Lunedì 8 Ottobre l’Atlantico live di Roma apre la stagione con l’artista australiano Xavier Rudd, in Italia per il tour del suo ultimo album: Storm boy.
È un anonimo lunedì autunnale ma il richiamo dei suoni reggae e folk che caratterizzano la musica di Xavier Rudd sono un richiamo potente per una folla importante, variopinta e festaiola; folla che lo attendeva già da un po’ in Italia e non si è lasciata scappare l’occasione di ammirare il ragazzo selvaggio.
Xavier Rudd non entra in scena: appare.
Le luci sono spente ma tutti intuiscono che il momento è arrivato.
Sono in pochissimi ad accorgersi che Xavier facendo dell’oscurità una sua complice è già sul palco.
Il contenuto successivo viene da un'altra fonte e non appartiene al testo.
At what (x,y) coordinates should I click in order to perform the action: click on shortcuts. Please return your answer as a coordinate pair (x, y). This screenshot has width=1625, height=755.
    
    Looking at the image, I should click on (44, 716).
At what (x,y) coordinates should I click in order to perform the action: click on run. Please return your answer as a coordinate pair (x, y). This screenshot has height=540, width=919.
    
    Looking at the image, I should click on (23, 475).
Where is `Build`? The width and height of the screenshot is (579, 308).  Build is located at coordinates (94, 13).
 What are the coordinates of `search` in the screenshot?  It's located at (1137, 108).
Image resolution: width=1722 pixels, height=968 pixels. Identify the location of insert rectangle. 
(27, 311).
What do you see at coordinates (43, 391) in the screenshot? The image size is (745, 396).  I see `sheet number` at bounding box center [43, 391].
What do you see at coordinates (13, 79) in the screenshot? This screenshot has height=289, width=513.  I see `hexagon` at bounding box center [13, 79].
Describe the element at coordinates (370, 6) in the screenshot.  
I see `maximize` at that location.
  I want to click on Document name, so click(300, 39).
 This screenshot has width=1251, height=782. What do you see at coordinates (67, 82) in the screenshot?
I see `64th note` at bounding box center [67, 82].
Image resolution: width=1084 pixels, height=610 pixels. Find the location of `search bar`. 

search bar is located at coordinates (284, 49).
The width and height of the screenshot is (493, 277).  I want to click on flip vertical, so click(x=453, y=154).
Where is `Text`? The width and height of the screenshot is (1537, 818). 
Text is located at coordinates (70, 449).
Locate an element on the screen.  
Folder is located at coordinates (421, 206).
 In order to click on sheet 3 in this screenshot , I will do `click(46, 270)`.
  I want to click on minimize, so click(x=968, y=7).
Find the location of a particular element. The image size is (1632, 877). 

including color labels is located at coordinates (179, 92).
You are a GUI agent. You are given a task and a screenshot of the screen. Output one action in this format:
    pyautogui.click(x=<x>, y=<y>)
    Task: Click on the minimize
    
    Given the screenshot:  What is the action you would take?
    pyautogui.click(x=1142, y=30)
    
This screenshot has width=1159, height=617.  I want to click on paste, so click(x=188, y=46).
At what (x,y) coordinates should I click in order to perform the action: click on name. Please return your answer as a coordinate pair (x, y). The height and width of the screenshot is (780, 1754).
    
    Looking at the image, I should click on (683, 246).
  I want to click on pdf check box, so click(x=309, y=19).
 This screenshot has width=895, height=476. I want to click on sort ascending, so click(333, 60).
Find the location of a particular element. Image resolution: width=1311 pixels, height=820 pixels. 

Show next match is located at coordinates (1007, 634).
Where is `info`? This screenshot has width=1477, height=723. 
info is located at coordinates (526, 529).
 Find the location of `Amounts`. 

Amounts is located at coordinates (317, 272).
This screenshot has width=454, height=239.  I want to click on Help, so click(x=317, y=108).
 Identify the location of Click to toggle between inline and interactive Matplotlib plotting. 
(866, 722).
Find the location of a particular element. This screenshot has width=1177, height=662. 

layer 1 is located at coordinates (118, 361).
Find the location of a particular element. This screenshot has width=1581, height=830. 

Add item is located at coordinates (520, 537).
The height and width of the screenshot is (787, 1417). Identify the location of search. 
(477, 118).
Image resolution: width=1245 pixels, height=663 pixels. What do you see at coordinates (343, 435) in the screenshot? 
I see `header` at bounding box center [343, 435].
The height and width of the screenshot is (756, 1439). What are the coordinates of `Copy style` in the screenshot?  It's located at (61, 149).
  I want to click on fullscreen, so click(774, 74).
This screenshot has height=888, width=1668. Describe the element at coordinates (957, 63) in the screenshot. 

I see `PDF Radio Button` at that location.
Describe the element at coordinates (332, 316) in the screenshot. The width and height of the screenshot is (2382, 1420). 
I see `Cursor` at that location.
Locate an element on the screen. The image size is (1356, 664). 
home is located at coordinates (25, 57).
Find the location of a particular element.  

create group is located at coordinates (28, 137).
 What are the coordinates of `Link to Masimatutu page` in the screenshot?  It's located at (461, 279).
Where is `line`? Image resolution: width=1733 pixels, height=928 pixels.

È un’esplosione di cori e cuori quando illuminato di blu l’artista si manifesta in tutta la sua disarmante semplicità. Vestito solo con una salopette, dei suoi tatuaggi e di tutti i suoi strumenti conferma a tutti che sarà una serata danzante, di unione e nella quale non ci si risparmierà.
Il live di Xavier è un ponte da percorrere, porta dall’Atlantico di Roma all’oceano Indiano, alle terre che bagna e nelle quali mano per mano con l’artista ci si perde fino a dissetarsi alle fonti della cultura aborigena.
Xavier non suona la chitarra: l’accarezza; come si farebbe con una bella donna o con un cucciolo. Sussurra alla sua armonica a bocca che viviamo in un magico pianeta, tuona con il didgeridoo che troppo spesso ci siamo dimenticati il legame con la natura e con i nostri simili.
Un’energia sincera illumina il palco, come il sorriso che non perde mai, si scusa con il pubblico per non sapere parlare italiano e poi sottolinea che la musica è, per fortuna, un linguaggio che non necessita di traduttori.
Per il classico rientro che non si fa troppo attendere, ritorna la formula già sperimentata del gioco di luci ed apparizione a sorpresa; solo che questa volta Xavier a conferma delle sua abilità da polistrumentista è dietro la batteria, mentre le luci creano un’alternanza tra lui ed immagini di un leone sullo sfondo.
Spirit bird è il brano di congedo e lo esegue in acustico, come fosse un rito con il quale salutare e benedire. Il pubblico ormai è fradicio, come solo una serata d’estate sa fare, accoglie estasiato il pezzo in mistico silenzio per poi accompagnare l’artista nei soli cori.
Più che un concerto è stata una passeggiata a piedi scalzi nella sua essenza, nei suoi luoghi, nel suo ancestrale legame con la natura, nelle sue speranze.
Le stesse condivise con tutti i partecipanti e che non possono far altro che disperdersi nelle strade di Roma, portandosi a casa il vero e proprio racconto di un viaggio.